How sports psychology led to a leading business initiative
English cricketer Sir Andrew Strauss tells High Life how his experience of performance psychology helped him to develop corporate coaching company Mindflick
Illustrations by: David Doran
01/08/2021
The difference between elite sportspeople and the rest can often be put down to one thing: mindset.
When he began playing for England at Test level in 2004, Sir Andrew Strauss was “a pretty accomplished cricketer”, as he rather modestly puts it. That’s “pretty accomplished” as in making his debut at Lord’s against New Zealand with scores of 112 and 83 and receiving the Man of the Match award into the bargain.
But while Strauss had spent much of his life up to that point honing the kind of technique that allowed him to swat the ball around the ground seemingly effortlessly, he’d spent next to no time developing the mental side of his game.

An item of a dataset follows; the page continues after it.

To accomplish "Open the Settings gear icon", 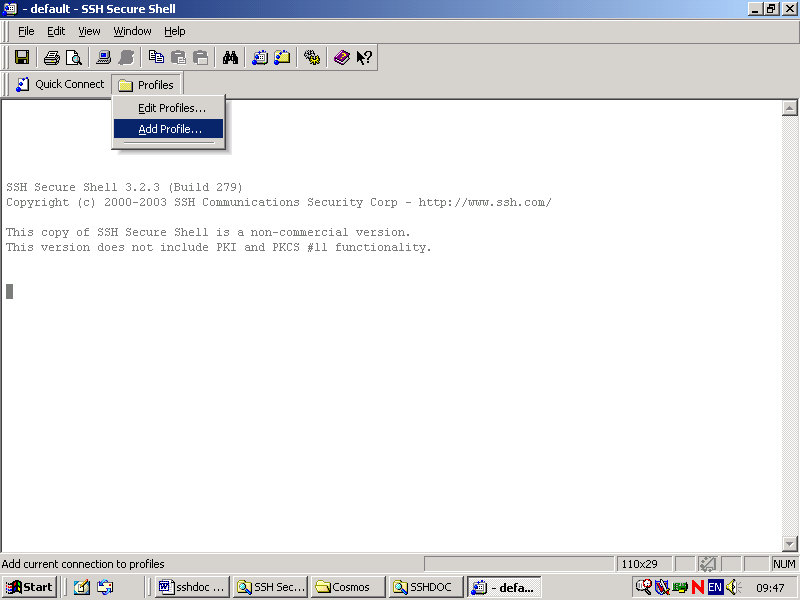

“Ironically, that served me quite well for the first 12 months or so because I kept my game very simple and didn’t overthink it,” he recalls. “But inevitably when you’re playing at the top level, you have a dip in form. I found myself getting into a bit of a siege mentality and increasingly my thoughts were about what might go wrong rather than what might go right.”
At the time, Strauss sought help from Dr Mark Bawden, the England team’s psychologist, who helped him to focus on his mindset, and to try to build mental resilience to the pressures that come with playing at the highest level. When Strauss became captain, Bawden also helped him to get the best from his team by understanding what made each individual member tick.
When Strauss retired in 2013, he and Bawden, together with Dr Pete Lindsay, another sports psychologist, set up a company, Mindflick, aimed at bringing the benefits of performance psychology to a wider audience. For a while, the project was put on the back burner, but in the last couple of years the company has been making waves in the corporate coaching arena.
“We use cutting-edge research around how the brain works to help people when they’re under stress and when they really have to do what they need to do,” says Strauss, who’s no tyro when it comes to the world of business – he studied economics at university and wrote his dissertation on advanced game theory.
Essentially, the Mindflick approach is about having the right mental toolbox to be able to shift our way of thinking, both as individuals and as part of a team, so we can deliver when it really matters, whether that’s walking out at Lord’s or heading to the boardroom for a make-or-break meeting. The company has developed an interactive personality profiling app called Spotlight, which helps users to understand how they view the world and how they’re likely to react under pressure.
“The more you interact with it, the more it becomes specifically tailored towards you,” says Strauss. “People development tends to be quite generic and we feel that the more we can make it absolutely specific and tailored to the user, the better.”
The benefits of an ability to mentally adapt to changing circumstances have been magnified during the last 18 months, Strauss believes: “The businesses and people that have reacted best to the pandemic have been the ones that have been able to take a step back and go, ‘OK, the world has shifted, what does this mean for me now? How can I adapt either our business model or the way I work to make sure that I actually get something positive out of this rather than just putting up the barricades?’
“We need to be adaptable to what’s in front of us, and that’s not easy to do. If we’ve had success at some stage, we tend to default back to what worked for us previously and, in a dynamic world, that doesn’t always work. A big thing for us at Mindflick is to make people more agile in their thinking so they can shift and change with what’s out there in front of them.”